[Records from a dataset]
-*-

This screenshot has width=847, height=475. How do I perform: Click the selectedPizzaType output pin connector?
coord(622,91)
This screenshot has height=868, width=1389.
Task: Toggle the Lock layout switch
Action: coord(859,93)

-*-

Instruction: Count how many lines of the material contain the string "This", treating uppercase and lowercase as different. Give only the number.

Full output: 2